Extract provided:

• • • •

# Bloodbowl Orks [pics]



## Graf Spee (Apr 29, 2009)

here are some pics of my beloved bloodbowl team.
the greedy balleaterz. they've won me quite some leguage games and made it to rank 10 in a 60+ tournament. my subscrition to naf earned me the pink blocking dice :grin: even though i got unsubscribed again for not having paid for my membership the following years. so they're not to be found in the world rankings anymore. anyways enjoy.









entire team with replacements.









my goblin loonies (only used as normal gobbos with my ork team)









varag ghoulchewer. no further word needed.


i still have my troll somewhere. but it's not painted and get's not used in tournaments since it's so bloody stupid..


----------



## MandyLanthier (May 8, 2008)

Very cool! They look good!


----------



## Graf Spee (Apr 29, 2009)

thanks. they like the attention :wink:

here's another one. i always wanted to start a norsca team but actually never did. except for the minotaur..the varnish on him really sucks. gw spray varnish. anyone got an idea to remove that glossy shine?


----------



## morfangdakka (Dec 31, 2006)

Very nice you don't see to many blood teams around these days. I don't play blood bowl but the varag ghoulchewer model is so cool I had convert one to be a Nob in my 40k ork army.


----------



## Mordeth (Aug 26, 2008)

Quite goodlooking team you got there! Nice, clear colours and all!

About the minotaur...Yes, wash it again... with matt varnish this time :grin: which you, (of course) can buy at Games Workshop...
It works very well, you should be happy with the result if you bother to do it. k:


----------



## Graf Spee (Apr 29, 2009)

morfangdakka said:


> Very nice you don't see to many blood teams around these days. I don't play blood bowl but the varag ghoulchewer model is so cool I had convert one to be a Nob in my 40k ork army.


let me take a wild guess: with a fucking big cleaver in each hand? yeah, the charging pose is simply menacing..

• • • •

Data rows:
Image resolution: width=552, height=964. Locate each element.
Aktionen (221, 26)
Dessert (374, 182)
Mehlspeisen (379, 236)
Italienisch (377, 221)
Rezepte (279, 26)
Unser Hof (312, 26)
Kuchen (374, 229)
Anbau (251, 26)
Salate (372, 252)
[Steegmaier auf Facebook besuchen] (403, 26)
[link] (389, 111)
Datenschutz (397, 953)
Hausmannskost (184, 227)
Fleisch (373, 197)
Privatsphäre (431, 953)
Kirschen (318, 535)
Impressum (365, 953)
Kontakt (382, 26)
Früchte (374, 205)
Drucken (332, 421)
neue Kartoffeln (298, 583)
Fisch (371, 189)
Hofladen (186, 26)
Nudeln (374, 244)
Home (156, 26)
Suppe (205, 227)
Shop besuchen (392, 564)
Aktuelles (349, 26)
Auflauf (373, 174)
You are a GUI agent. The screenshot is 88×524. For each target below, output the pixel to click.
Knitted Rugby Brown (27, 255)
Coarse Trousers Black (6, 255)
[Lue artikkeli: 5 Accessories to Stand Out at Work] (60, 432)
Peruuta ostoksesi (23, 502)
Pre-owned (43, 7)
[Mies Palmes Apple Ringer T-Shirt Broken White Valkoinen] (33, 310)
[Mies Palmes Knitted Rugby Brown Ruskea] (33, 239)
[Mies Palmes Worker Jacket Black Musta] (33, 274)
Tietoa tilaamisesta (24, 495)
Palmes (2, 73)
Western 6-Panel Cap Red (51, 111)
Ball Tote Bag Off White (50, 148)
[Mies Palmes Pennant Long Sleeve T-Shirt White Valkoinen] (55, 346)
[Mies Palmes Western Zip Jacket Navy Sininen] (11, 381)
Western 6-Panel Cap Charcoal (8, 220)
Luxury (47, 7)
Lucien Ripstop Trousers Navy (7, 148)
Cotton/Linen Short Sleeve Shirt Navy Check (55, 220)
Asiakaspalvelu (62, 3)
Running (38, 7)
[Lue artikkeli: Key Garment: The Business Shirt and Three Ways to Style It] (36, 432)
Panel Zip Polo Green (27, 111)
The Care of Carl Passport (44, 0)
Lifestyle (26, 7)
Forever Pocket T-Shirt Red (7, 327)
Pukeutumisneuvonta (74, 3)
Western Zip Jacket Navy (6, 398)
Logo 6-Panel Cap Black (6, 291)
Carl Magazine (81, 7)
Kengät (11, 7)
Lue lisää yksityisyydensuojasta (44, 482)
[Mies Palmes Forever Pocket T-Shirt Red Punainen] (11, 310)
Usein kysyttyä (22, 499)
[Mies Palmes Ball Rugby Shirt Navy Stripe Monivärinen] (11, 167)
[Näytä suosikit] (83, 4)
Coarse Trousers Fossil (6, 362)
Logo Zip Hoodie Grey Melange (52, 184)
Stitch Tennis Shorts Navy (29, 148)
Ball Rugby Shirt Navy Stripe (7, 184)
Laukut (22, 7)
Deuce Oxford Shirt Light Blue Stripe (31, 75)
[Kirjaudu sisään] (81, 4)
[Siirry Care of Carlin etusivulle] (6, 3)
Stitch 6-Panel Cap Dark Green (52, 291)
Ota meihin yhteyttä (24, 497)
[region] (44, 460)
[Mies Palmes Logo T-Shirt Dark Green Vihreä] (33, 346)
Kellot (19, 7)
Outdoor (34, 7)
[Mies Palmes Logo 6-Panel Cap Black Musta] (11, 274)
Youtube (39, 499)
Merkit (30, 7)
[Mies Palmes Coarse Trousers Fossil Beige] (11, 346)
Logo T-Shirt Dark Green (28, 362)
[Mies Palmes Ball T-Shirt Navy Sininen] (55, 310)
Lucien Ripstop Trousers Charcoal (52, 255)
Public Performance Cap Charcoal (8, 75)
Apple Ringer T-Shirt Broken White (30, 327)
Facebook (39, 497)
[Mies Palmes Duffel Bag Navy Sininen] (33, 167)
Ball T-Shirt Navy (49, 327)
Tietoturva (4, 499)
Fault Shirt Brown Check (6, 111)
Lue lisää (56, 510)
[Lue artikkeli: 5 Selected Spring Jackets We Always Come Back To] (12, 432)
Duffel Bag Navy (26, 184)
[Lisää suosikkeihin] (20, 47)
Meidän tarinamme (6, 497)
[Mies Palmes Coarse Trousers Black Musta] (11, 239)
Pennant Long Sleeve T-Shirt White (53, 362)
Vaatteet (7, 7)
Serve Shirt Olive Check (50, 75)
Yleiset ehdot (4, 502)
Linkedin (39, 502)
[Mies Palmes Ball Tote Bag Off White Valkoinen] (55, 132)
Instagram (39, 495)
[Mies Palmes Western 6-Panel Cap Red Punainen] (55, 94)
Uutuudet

• • • •

Set of tasks:
1/ Answer these questions using the forum thread about the Blood Bowl ork team:
(a) What rank did the team reach, and how many participants did that tournament have?
(b) How are the goblin loonies used with the ork team?
(c) What kind of varnish does Mordeth recommend for the minotaur?
2/ Output the records from the line containing "Coarse Trousers Black (6, 255)" through the line containing "Running (38, 7)", inclusive, as a JSON list of strings with one string per line and blank lines omitted.
The thread and the records were taken from separate, unrelated sources.

Answers to each task:
1/
(a) Rank 10, in a tournament of 60+.
(b) They are used only as normal gobbos.
(c) Matt varnish.

2/
[
  "Coarse Trousers Black (6, 255)",
  "[Lue artikkeli: 5 Accessories to Stand Out at Work] (60, 432)",
  "Peruuta ostoksesi (23, 502)",
  "Pre-owned (43, 7)",
  "[Mies Palmes Apple Ringer T-Shirt Broken White Valkoinen] (33, 310)",
  "[Mies Palmes Knitted Rugby Brown Ruskea] (33, 239)",
  "[Mies Palmes Worker Jacket Black Musta] (33, 274)",
  "Tietoa tilaamisesta (24, 495)",
  "Palmes (2, 73)",
  "Western 6-Panel Cap Red (51, 111)",
  "Ball Tote Bag Off White (50, 148)",
  "[Mies Palmes Pennant Long Sleeve T-Shirt White Valkoinen] (55, 346)",
  "[Mies Palmes Western Zip Jacket Navy Sininen] (11, 381)",
  "Western 6-Panel Cap Charcoal (8, 220)",
  "Luxury (47, 7)",
  "Lucien Ripstop Trousers Navy (7, 148)",
  "Cotton/Linen Short Sleeve Shirt Navy Check (55, 220)",
  "Asiakaspalvelu (62, 3)",
  "Running (38, 7)"
]